Jordi Lahispaniola


Asistente de artistas... ahorita mismo descansando


Teatro Rojo

                Necesitaba entrar en todos los teatros, en los teatros en venta, en alquiler o a medio cerrar de Madrid: el Teatro Martín, el Teatro Cómico, el Teatro Arniches, el Teatro Alfil o el Teatro Lara… más allá de comprarlos, alquilarlos o no, quería meter los pies en ellos, me interesa su historia, su vida, su legado. Esta tarde de miércoles venía de meter los pies en el Gran Teatro Salamanca. El taxi se atascaba por las calles. Julio Anguita echaba un discurso con formato de entrevista por la Sexta Radio, y era un discurso con un par, una lengua valiente, una ironía guerrera. El brujo de la tribu estaba enfadado y defendía una segunda república, desterrando IrracioNacionalismos, Austeridad y Monarquías. Yo iba con la cabeza pegada al respaldo del asiento delantero, el chófer y yo íbamos prestando atención. Por fin un taxista de izquierdas –comenté­– ¡Madrid está cambiando! –me dijo.

                
         
          El empresario me había recibido un par de horas antes en la calle Conde de Peñalver, acera de los pares, en un piso bajo interior, una casa de portería mal reformada en oficina, o sea, alquilada a la comunidad de vecinos  –me dije–  y además muy mal
iluminada, con muebles de oficina apañados y títulos comerciales, académicos o dios-sabe-qué en las paredes, casi todo falso e
improvisado. El empresario era un chico joven y sonriente –los jóvenes de la derechona sonríen más– vestido sport, con caballito bordado en el polo, pelo peinado hacia atrás y ademanes algo toscos, como de campo o de ganadería vacuna, que es lo que me empezó diciendo, que el Gran Teatro Salamanca fue comprado por su padre a su antiguo dueño a cambio de una parcela construida en Galapagar, donde antes su familia tenía una factoría ganadera, una lechería y treinta empleados sin sueldo, que su padre quería, ahora, vender el Gran Teatro a un drugstore inglés o a un grupo holandés, que las ofertas eran buenas y, total, quién necesita teatros en la era del Smart Tv, que ahora todo es futbol y Fórmula One, que lo ridículo era abrir teatros, ¿verdad?

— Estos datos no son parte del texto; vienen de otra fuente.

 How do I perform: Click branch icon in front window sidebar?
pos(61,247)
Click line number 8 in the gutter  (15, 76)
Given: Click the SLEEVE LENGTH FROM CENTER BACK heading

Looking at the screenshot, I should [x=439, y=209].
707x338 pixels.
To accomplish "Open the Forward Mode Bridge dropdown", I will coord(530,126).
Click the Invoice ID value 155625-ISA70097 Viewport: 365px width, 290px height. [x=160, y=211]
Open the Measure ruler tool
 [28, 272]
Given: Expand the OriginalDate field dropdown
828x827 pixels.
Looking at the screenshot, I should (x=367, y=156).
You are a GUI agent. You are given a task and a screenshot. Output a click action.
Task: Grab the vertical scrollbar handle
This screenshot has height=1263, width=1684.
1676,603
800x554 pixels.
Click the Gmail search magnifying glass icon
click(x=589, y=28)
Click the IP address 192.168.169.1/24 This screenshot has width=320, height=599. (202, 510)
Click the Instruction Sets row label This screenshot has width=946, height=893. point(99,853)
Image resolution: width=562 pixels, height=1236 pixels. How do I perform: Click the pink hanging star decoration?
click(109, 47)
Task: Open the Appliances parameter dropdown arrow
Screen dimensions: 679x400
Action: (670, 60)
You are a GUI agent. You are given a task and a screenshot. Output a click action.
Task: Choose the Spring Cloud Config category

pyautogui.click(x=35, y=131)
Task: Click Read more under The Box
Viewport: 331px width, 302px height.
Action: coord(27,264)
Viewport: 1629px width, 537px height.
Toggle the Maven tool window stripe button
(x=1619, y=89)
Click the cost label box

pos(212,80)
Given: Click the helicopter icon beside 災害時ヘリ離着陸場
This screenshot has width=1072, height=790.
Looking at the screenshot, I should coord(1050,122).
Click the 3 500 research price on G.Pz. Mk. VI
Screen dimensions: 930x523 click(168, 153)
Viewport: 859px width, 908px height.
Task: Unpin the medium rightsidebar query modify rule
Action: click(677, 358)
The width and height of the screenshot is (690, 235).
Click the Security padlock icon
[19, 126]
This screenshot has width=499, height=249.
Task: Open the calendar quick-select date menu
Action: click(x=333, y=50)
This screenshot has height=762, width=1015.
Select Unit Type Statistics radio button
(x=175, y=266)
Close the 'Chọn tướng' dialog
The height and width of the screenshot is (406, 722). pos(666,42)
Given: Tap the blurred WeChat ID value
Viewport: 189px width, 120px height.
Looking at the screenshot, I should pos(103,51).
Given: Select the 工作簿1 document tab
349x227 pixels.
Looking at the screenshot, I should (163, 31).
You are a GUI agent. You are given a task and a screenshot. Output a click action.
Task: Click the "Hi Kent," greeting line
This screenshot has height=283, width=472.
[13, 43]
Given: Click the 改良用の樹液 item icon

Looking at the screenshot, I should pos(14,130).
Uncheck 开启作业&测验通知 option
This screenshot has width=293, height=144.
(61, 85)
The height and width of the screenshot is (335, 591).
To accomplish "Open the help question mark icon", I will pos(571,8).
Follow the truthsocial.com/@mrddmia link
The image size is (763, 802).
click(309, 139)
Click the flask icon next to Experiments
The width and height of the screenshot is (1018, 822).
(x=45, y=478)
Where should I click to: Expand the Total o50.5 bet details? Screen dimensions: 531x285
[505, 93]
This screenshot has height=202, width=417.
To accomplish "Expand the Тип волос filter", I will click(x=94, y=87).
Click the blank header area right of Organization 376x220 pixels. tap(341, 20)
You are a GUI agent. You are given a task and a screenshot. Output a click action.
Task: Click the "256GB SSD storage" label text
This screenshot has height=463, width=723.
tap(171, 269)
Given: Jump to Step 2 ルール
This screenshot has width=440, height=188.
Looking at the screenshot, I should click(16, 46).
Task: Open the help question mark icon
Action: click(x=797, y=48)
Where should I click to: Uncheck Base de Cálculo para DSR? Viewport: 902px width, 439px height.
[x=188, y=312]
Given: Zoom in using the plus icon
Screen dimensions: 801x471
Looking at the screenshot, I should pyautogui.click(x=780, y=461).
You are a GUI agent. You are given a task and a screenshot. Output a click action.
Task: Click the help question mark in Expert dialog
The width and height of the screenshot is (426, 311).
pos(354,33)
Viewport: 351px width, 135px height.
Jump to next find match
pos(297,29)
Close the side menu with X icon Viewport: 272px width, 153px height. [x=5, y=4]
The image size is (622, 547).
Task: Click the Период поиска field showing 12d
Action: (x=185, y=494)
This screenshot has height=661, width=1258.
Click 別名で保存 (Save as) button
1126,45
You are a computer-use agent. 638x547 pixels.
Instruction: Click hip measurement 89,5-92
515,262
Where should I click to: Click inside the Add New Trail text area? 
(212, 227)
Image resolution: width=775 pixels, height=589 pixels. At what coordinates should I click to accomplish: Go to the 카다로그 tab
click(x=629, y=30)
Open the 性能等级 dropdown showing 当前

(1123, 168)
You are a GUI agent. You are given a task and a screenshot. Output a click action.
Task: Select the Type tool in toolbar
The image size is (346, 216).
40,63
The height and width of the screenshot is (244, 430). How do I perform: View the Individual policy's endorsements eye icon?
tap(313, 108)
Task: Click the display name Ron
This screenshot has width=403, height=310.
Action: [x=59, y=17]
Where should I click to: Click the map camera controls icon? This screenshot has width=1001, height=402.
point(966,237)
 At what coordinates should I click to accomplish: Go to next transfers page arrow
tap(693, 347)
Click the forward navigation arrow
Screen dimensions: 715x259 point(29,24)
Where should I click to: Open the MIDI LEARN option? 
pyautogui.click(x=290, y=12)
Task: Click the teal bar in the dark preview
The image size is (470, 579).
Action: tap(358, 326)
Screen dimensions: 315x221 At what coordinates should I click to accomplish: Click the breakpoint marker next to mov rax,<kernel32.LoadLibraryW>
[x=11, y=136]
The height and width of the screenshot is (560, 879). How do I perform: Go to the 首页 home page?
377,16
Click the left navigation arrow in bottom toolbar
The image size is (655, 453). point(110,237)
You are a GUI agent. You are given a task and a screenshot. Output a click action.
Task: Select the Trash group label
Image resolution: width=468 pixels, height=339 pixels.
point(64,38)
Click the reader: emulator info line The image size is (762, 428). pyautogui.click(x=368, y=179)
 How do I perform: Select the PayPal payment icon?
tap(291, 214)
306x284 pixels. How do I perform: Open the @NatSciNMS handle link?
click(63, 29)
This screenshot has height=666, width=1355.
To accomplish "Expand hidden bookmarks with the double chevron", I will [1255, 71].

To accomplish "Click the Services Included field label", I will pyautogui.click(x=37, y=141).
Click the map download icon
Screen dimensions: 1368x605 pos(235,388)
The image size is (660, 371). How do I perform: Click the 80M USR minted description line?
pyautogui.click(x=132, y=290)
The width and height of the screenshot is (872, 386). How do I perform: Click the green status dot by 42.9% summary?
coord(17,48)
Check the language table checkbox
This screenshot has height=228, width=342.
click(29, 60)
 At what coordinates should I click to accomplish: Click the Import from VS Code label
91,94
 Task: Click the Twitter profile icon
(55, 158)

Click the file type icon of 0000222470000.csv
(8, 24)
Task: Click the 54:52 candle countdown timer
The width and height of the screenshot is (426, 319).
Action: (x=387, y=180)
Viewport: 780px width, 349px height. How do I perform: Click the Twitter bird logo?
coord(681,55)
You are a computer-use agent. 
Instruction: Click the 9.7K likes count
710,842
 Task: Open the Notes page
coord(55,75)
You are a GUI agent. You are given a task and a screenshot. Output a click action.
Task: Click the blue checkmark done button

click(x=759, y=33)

                Desconecté un poco cuando me soltaba aquel rollo de su herencia y su patrimonio, Anguita, rojo máximo de España, no paraba de hablar por la radio, Madrid era un enjambre de asfalto y tráfico atascado, comprendí que la lucha estaba en su peor fase, pues lo decía la izquierda de toda la vida y lo que dice esta izquierda es el crujir de huesos del ciudadano normal.  Pero a Raulín, el joven empresario, le insistí, yo quería ver el Viejo Gran Teatro y estaba dispuesto a pagar por él lo mismo que Marks&Spencer o C&A o TuPutaMadre&Compañía  –esto último no comenté–  así que no tuvo más remedio y me lo enseñó. La locutora de radio preguntaba a Julio Anguita, así como preguntaba Iñaqui Gabilondo a Felipe González o Jiménez Losantos a Aznar, poniéndoselas a huevo, y el califa se salía, que de enlazar temas y explicarlos como un sabio profesor sabe y sabe bien.


              
             
         En aquel Teatro había grabado Joaquín Sabina su primer álbum en directo, y La Mandrágora representó durante años su espectáculo y el Gran Wyoming despuntó con su banda de jazz cómica con el maestro Reverendo.  En aquel Teatro, que ahora se mostraba con las paredes grises y los techos desconchados, se había representado La Casa de Bernarda Alba, Luces de Bohemia y Acorazado Potemkin, pero Raulín nada sabía de esto ni le importaba, lo suyo era más aparcar el Mercedes clase C en la puerta y sentirse dueño de un espacio grande y caro en el centro del barrio de niños bien, pijos, y de toda la vida, y sentirse poderoso, importante o triunfal, qué más da, todo lo que decía era pedante e insensible, Anguita desterraba el IrracioNalismo catalán, vasco o talibán y daba un golpe tremendo a las clases políticas y sus benefactores de la banca y poderes acomodados, y que para que todo cambiara todos nos teníamos que unir y trabajar, y trabajar mucho y con esfuerzo y muy atentos, que todo estaba a punto de suceder… hasta abrir un teatro  –le dije al taxista, que me miró extrañado, aún inmerso en el atasco de Madrid.